Almost every major operator is in the process of splitting nodes, which automatically buys bandwidth. Each operator has a target for how many subscribers per node it hopes to reduce to, ranging anywhere from 150 to 300.
Something to keep an eye on while node splitting is whether you have a cluster of power users on any particular node, and trying to segment them into different nodes if possible, and if necessary.
Modular cable modem termination system technology should become available perhaps as early as next year. M-CMTS takes some of the functionality of the CMTS and invests it in edge QAMs.
"If you can do that, you should be able to deliver significantly more bandwidth at very low cost," says Roger Slyk, marketing manager for BigBand Networks Inc.'s Cuda CMTS line.

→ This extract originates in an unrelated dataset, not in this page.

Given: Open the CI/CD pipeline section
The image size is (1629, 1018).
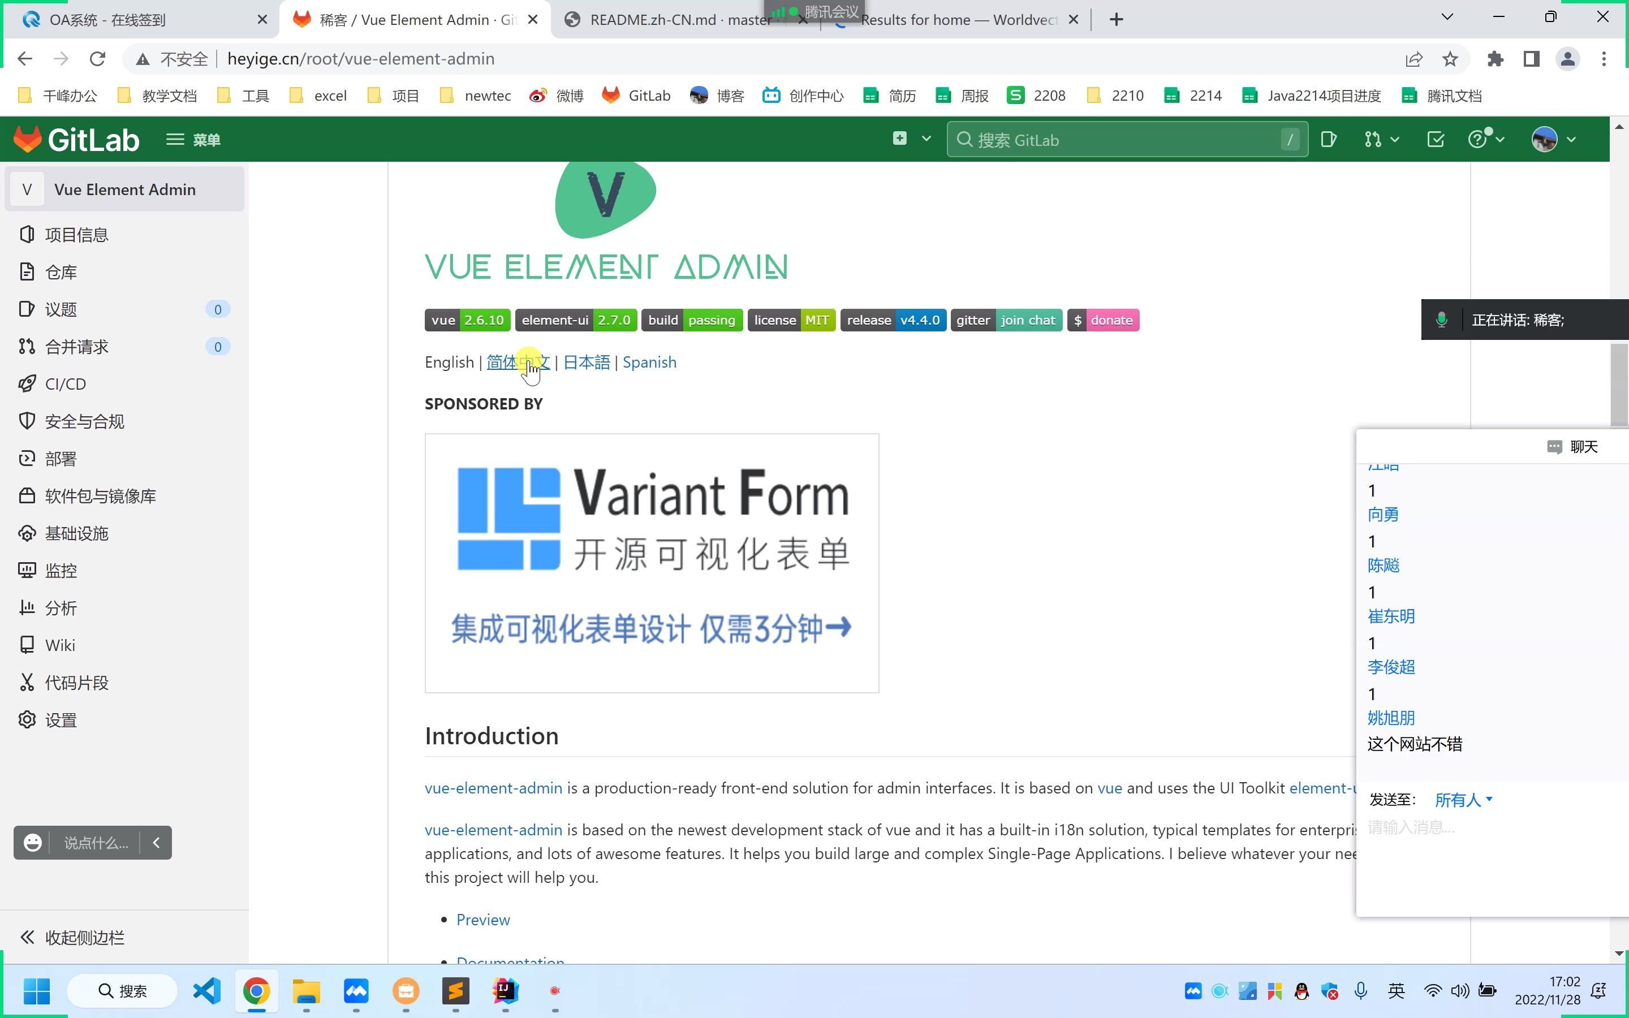Looking at the screenshot, I should point(65,384).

Meanwhile, DOCSIS 3.0 is, among other things, concerned with channel bonding–the ability to combine a minimum of four downstreams and upstreams to achieve an aggregate transmission rate far in excess of what can be accomplished through a single DOCSIS 2.0 connection.
Combine M-CMTS with the channel bonding technology of DOCSIS 3.0, and that can help an operator devote more that 100 Mbps per subscriber. M-CMTS can of course be an intermediate step that buys an incremental amount of bandwidth before upgrading CMTS equipment from DOCSIS 2.0 to DOCSIS 3.0.

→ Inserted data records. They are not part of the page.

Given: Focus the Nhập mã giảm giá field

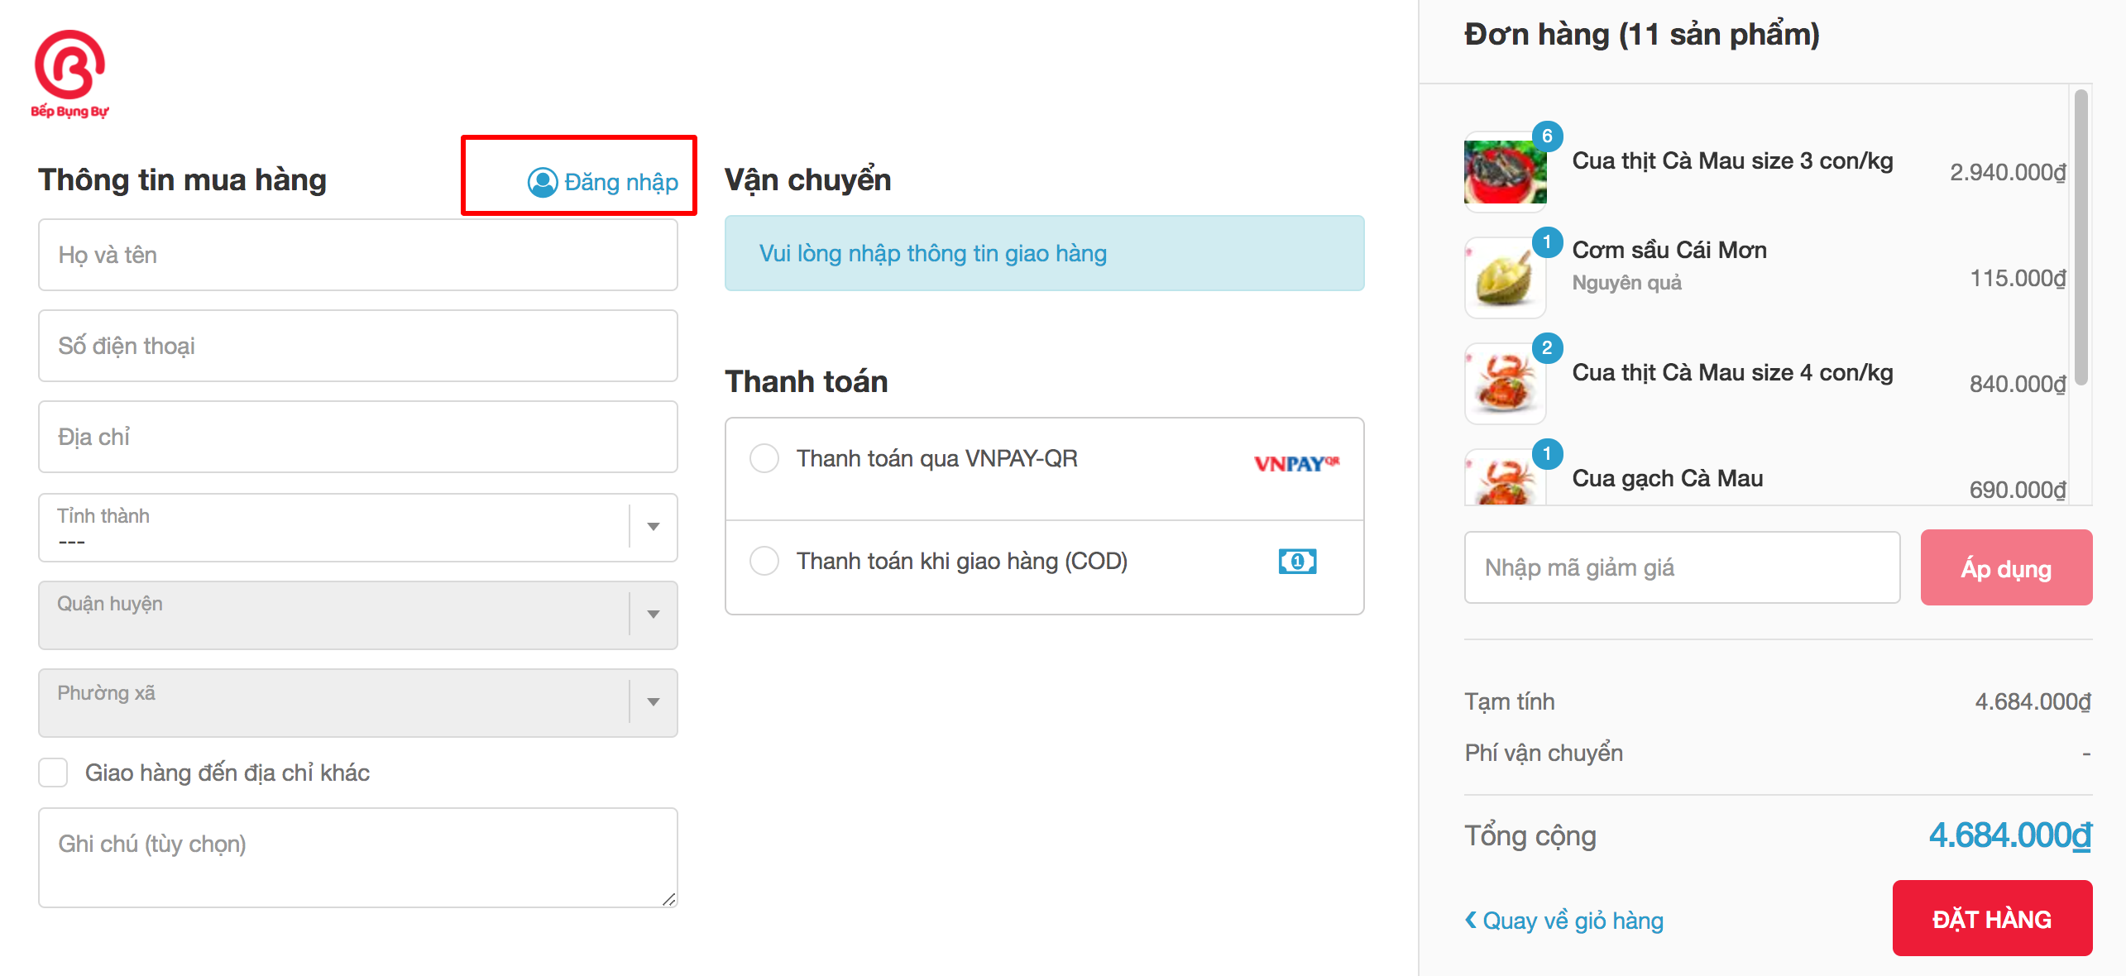Looking at the screenshot, I should click(1682, 567).
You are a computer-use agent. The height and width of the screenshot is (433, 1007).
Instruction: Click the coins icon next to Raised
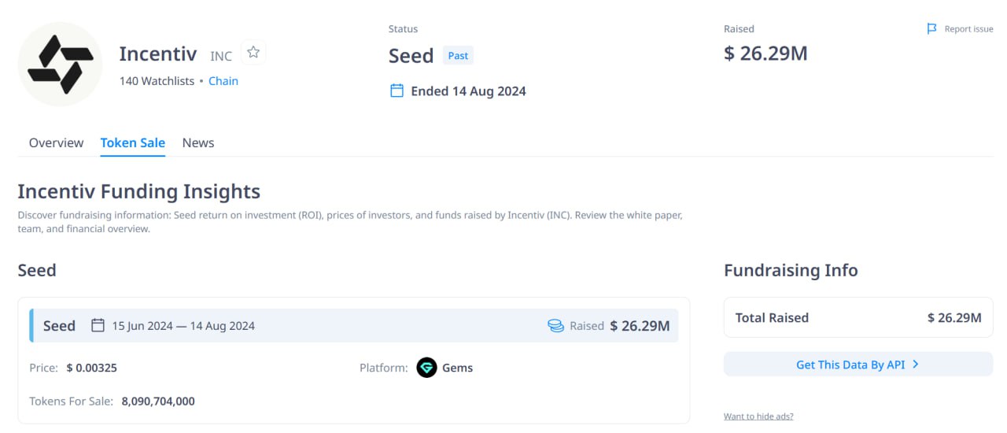(x=556, y=325)
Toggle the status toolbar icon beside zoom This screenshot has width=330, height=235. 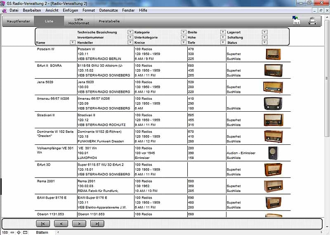click(x=25, y=233)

Another issue particular to cable is that cable plant is asymmetrical, but more and more bandwidth is being used for symmetrical P2P applications like BitTorrent, which puts particular pressure on the upstream, notes Fred Sammartino, vice president of marketing and product management at Ellacoya Networks.
That problem will only get worse with the rising popularity of "place-shifting" devices like the Slingbox and network storage applications. One of the only things an operator can do about it now is what Rogers Cable is already doing: identifying the power users and asking them to please shift to off-peak traffic times, until more bandwidth can be deployed.

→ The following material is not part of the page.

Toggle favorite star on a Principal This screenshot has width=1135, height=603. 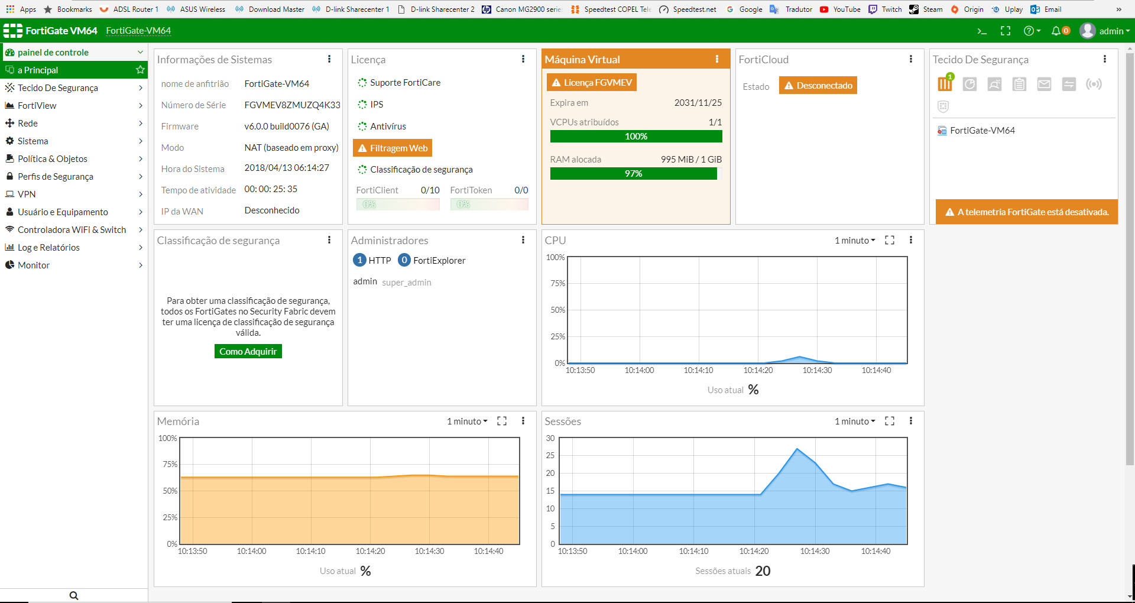(140, 70)
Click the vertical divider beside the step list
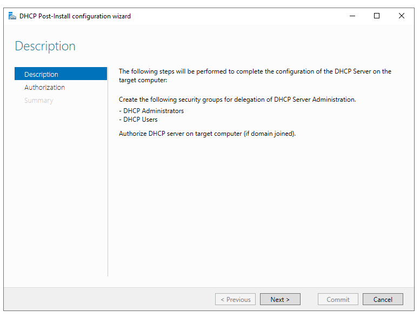The height and width of the screenshot is (317, 420). pos(108,173)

Delivering 100 Mbps or better wouldn't eliminate bandwidth hogs, but they should cease to be a concern–let alone a problem–because 100 Mbps is all any individual subscriber could ever hope to use.
That's keeping in mind, of course, that every past prediction about the maximum bandwidth any individual subscriber could possibly consume has proven laughably inadequate.
One other thing: operators will not be the source of all of the vast additional amounts of data being pumped through their own networks. That means operators will have to pay attention to data distribution at the edge and, especially as they increasingly consolidate on superheadends. Edge routing and switching equipment is being provided by any number of companies, including but certainly not limited to Cisco, Juniper, Lucent, Nortel, and Siemens.
There is, in fact, a race to provide more bandwidth, which allows a provider to offer more services, especially with competition from the phone and satellite companies. But every single person interviewed for this article insisted that the issue is not just about bandwidth; it's about providing a good customer experience.
The key to that is making sure the appropriate network resources for any given application are ready and available–identify, categorize and prioritize.